Em Setembro último, Isabel Moreira, mãe de Cátia Tavares, inspectora da PJ que investiga o caso Lancha Voadora – relacionado com tráfico de droga -, foi assassinada a tiro por desconhecidos, incidente que as autoridades cabo-verdianas consideraram um “atentado ao Estado de Direito” e um “sinal claro do crime organizado contra o Estado”.

Um mês depois, a PJ cabo-verdiana indicou ter abatido a tiro um suspeito de envolvimento no homicídio, identificado como José Lopes Cabral, conhecido por Zezito Denti d’Ouro (“Zezito Dente de Ouro”).

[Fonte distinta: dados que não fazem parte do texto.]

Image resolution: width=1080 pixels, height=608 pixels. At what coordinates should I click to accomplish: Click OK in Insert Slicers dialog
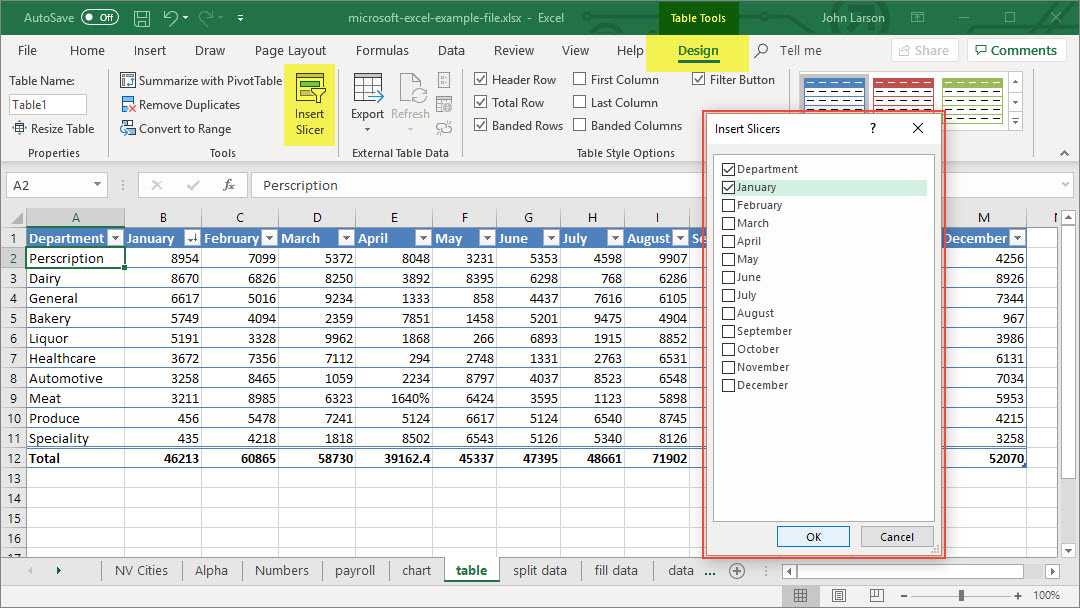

O suspeito, referiu a PJ, já tinha um cadastro policial e criminal que o indiciava como autor de crimes de posse de arma de fogo, vários roubos com recurso à violência, falsificação de cartas de condução e homicídio, tendo ainda estado preso durante oito anos em Portugal, por tráfico de estupefacientes.

No passado dia 30 de Dezembro, José Luís Neves, filho do primeiro-ministro cabo-verdiano, José Maria Neves (foto), sofreu uma tentativa de assassínio, à porta da sua casa, num dos bairros da Cidade da Praia.

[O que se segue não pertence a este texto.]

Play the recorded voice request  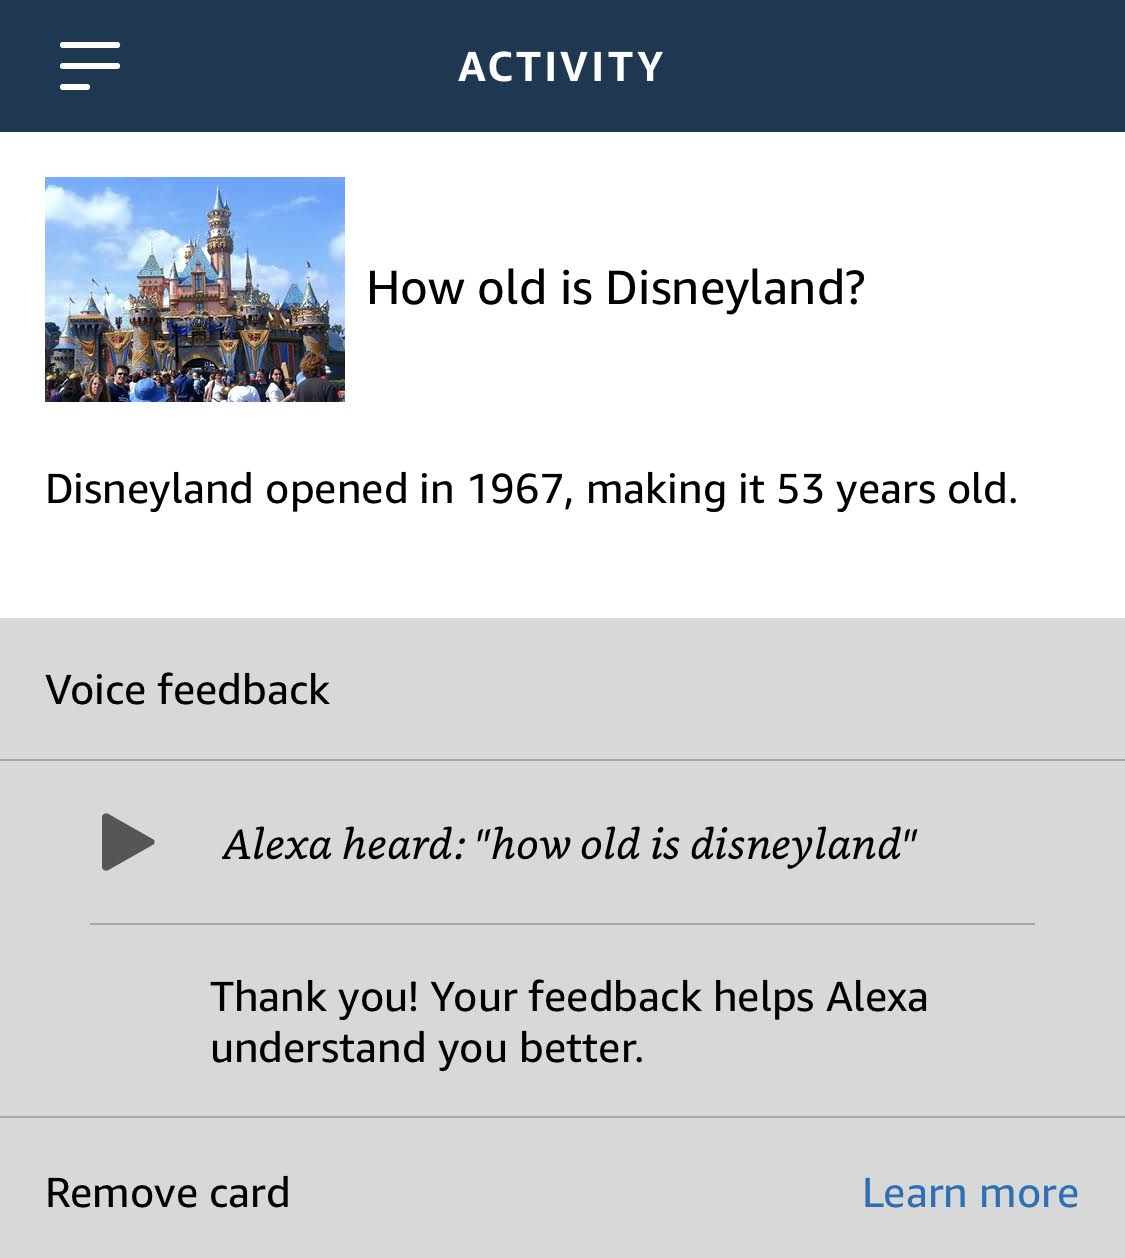pos(128,842)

O jovem de 36 anos, economista e ex-coordenador do Observatório do Emprego de Cabo Verde, foi atingido por quatro tiros e estilhaços na zona do abdómen e foi transportado para o hospital por vizinhos, que terão ouvido os tiros. O autor do crime ainda não foi identificado pelas autoridades policiais cabo-verdianas.

José Luís Neves foi submetido a uma intervenção cirúrgica e de acordo com a directora clínica do Hospital Agostinho Neto, Maria do Céu Teixeira, não apresentou até agora nenhuma complicação, está clinicamente estável, consciente, fala e recebe visitas dos familiares.

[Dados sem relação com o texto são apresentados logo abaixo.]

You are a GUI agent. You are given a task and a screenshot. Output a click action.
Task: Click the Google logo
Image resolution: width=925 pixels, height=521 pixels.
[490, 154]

Num comunicado divulgado na quarta-feira, na sequência de uma reunião extraordinária do Conselho de Ministros com o sector de segurança, o Governo cabo-verdiano informou que está a trabalhar activamente com as autoridades policiais e judiciárias no sentido de apoiar a “cabal investigação” e esclarecimento do caso.

Também o Presidente cabo-verdiano considerou nesta segunda-feira que o atentado contra o filho do primeiro-ministro do país é um caso com contornos especiais, que merece toda a atenção e preocupação. Em declarações à Rádio de Cabo Verde (RCV), Jorge Carlos Fonseca alertou que o país está a viver efeitos de “um fenómeno novo de criminalidade”, com novos contornos, que “implicam um crescendo do nível de percepção de insegurança”.

“Eu não pretendia estar a pronunciar-me em concreto sobre um caso, ainda que ele seja marcado por contornos muito especiais, muito particulares, um caso que revela muita gravidade, que merece toda a nossa atenção e preocupação e que vem na sequência de outros casos também muito relevantes”, considerou. O chefe de Estado cabo-verdiano sustentou que o país precisa encontrar soluções que façam baixar para níveis “comunitariamente suportáveis” a dimensão de insegurança.

“Tenho dito com muita insistência que estamos a viver no país efeitos de fenómenos novos de criminalidade, com novos contornos, que implicam um crescendo do nível de percepção, pelo menos, de insegurança a nível do país, em particular dos principais centros urbanos”, disse Jorge Carlos Fonseca. Para o chefe de Estado cabo-verdiano, a solução da segurança em Cabo Verde não passa apenas pela alteração das leis, mas sim pela união de esforços de todas as instituições do Estado no combate à criminalidade.

“Creio que passará, sobretudo, pela determinação, pela firmeza, perante o diagnóstico da situação, para mobilizarmos e investirmos no reforço das capacidades de resposta, da capacidade operacional, logística, científica e técnica de intervenção das entidades e forças policiais e, nomeadamente, de todas aquelas que intervêm no domínio da investigação e da repressão criminal. Esse é um investimento muito seguro”, concluiu.